Monday, August 18, 2014



Chicago, "that toddling town" that keeps reinventing itself, never ceases to amaze me.  The "Windy City,” teeming with life and exuding an excitement all its own, is now fully grown into a sophisticated metropolitan area that rivals any major city in the world.

Chicago’s twenty-nine miles of lakefront, that form the front lawn of what has become one of the world's greatest cities, make that vibrant city a shore bet. Chicago is home to an unrivalled collection of buildings that chronicle the rise and evolution of the skyscraper. Some of the world's tallest buildings backdrop its dramatic skyline and many architectural gems form a living legacy to the hometown genius of Louis Sullivan and Frank Lloyd Wright.

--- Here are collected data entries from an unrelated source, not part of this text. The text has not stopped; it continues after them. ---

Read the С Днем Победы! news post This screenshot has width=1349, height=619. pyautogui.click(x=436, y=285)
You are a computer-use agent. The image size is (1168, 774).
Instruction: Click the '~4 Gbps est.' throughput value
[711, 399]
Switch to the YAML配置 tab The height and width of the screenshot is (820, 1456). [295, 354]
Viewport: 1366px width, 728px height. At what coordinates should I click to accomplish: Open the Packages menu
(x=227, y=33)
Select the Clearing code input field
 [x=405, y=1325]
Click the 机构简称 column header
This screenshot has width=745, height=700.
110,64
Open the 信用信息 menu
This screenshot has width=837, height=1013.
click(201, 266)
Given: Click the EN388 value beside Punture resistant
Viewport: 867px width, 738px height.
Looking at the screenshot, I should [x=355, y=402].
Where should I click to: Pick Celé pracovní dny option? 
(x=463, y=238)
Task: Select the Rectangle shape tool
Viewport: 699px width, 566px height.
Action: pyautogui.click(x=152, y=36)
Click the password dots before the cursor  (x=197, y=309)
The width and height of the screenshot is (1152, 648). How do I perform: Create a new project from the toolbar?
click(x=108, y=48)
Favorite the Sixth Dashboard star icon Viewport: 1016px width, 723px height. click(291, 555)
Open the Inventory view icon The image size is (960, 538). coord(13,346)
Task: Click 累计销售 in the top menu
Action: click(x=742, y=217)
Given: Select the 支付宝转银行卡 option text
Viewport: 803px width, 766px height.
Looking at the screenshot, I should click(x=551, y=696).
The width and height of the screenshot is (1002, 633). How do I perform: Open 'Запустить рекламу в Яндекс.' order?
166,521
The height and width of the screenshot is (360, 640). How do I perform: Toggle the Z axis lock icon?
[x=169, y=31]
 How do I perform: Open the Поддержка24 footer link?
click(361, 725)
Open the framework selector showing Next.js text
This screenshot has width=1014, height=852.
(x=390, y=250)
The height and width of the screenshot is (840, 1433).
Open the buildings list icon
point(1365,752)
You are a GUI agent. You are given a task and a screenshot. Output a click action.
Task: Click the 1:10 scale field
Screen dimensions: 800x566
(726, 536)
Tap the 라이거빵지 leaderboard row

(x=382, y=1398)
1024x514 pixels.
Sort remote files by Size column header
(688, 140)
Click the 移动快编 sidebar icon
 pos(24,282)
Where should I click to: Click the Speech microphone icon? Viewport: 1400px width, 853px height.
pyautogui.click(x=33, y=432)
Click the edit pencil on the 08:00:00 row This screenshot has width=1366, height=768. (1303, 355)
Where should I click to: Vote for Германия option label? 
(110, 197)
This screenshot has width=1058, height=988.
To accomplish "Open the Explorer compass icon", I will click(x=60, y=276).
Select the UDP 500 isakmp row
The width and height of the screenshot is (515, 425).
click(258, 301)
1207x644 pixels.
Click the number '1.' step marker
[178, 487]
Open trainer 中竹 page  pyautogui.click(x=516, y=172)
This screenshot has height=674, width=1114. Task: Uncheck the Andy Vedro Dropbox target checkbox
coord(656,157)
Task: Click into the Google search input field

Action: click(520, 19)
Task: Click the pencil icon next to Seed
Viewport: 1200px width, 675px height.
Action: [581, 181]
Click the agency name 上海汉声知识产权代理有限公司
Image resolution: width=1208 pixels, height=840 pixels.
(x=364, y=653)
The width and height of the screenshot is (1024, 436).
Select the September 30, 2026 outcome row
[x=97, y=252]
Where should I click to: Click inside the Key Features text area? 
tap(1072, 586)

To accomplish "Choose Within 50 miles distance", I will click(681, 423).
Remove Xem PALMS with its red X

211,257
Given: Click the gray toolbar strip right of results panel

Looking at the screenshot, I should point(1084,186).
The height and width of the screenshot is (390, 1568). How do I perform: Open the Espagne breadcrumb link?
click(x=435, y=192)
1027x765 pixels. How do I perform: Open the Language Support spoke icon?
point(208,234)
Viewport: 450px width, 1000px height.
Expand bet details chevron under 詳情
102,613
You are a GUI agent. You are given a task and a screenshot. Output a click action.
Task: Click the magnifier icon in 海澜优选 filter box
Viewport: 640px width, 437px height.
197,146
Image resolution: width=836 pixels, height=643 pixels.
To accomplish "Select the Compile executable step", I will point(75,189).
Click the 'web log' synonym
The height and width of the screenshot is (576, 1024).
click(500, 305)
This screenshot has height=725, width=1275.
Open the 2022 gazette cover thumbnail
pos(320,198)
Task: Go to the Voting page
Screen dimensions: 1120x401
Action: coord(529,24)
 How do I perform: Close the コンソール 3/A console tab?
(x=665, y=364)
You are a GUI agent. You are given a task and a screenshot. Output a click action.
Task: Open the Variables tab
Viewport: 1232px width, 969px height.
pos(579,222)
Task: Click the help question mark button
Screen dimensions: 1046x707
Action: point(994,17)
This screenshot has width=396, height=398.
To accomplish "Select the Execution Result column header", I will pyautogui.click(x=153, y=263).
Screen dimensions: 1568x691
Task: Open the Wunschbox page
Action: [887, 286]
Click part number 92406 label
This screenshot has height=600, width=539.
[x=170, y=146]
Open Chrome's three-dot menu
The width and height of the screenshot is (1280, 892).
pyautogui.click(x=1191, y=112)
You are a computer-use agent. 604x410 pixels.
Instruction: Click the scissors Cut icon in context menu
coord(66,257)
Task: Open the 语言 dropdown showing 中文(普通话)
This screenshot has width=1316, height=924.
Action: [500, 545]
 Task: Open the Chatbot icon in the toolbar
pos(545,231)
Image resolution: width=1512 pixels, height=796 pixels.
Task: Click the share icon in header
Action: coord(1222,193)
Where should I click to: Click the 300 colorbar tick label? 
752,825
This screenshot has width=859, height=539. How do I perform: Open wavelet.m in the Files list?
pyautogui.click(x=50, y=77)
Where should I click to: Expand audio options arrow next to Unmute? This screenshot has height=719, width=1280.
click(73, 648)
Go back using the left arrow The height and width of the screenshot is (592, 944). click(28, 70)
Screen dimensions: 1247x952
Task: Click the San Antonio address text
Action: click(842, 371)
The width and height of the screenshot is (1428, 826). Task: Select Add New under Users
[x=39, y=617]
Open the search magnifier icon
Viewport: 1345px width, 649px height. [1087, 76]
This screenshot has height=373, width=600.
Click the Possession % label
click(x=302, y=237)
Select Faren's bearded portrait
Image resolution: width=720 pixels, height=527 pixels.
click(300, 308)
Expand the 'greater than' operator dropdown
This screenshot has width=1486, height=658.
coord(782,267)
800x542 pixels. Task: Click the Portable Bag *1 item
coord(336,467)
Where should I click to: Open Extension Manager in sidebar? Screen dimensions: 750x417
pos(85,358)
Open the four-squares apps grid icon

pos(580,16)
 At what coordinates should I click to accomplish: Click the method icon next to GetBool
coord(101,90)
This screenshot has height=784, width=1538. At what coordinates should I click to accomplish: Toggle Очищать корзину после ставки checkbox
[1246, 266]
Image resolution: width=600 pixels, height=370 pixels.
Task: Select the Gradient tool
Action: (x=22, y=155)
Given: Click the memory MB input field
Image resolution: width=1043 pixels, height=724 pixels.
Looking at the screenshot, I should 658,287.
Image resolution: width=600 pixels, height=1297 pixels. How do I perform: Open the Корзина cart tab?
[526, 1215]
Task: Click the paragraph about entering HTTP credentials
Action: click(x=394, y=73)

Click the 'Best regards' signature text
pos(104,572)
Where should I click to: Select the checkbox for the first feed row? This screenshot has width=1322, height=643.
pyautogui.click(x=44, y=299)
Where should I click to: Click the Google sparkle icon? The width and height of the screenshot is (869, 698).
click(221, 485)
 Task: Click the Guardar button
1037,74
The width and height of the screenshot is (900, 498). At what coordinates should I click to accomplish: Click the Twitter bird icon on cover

Strange as it may seem, in this mega-structure-mad metropolis, the simple 1909 Prairie Style house of the latter, still reigns supreme.  Frank Lloyd Wright's vastly influential Robie House, which the master architect said was his best residence, is not only one of the most important dwellings in Chicago but is considered one of the most important dwellings in the world.

One of the best introductions to Chicago’s diverse architectural scene is on the official Chicago Architecture Foundation’s (CAF) Architecture River Cruise that highlights more than 50 architecturally significant sites.  The tours are led by CAF-certified volunteer docents who are drawn to the river cruise program out of a love for Chicago and a desire to share their knowledge of, and passion for, Chicago’s architectural legacy.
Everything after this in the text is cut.